• _TASK DESCRIPTION_
Wherever the string "agent" turns up in the data, copy the whole line.

Saved entries:

▬▬▬▬▬▬

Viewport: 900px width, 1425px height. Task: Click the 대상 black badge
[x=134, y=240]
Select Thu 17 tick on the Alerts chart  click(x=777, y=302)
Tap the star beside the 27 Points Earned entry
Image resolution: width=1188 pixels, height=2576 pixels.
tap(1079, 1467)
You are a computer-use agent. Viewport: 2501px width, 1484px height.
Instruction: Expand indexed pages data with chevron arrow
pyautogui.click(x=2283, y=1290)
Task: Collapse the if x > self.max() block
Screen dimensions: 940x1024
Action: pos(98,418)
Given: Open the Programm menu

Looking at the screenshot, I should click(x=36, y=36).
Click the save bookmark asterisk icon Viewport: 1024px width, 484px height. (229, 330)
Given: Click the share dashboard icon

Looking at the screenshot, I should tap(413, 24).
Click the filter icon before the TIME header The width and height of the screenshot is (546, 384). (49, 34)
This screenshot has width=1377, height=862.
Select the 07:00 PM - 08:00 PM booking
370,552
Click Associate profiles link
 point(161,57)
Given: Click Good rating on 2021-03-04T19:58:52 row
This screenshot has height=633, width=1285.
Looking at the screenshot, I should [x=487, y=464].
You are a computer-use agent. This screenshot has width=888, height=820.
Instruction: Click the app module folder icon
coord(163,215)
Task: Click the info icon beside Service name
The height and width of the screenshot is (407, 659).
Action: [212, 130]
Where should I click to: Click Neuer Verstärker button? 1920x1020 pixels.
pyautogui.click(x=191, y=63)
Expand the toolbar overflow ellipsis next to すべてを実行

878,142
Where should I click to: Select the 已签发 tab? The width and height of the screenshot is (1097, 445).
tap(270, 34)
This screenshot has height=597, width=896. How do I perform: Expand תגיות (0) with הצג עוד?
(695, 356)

▬▬▬▬▬▬

• _RESPONSE_
You are a computer-use agent. Viewport: 2501px width, 1484px height.
You are a computer-use agent. This screenshot has width=888, height=820.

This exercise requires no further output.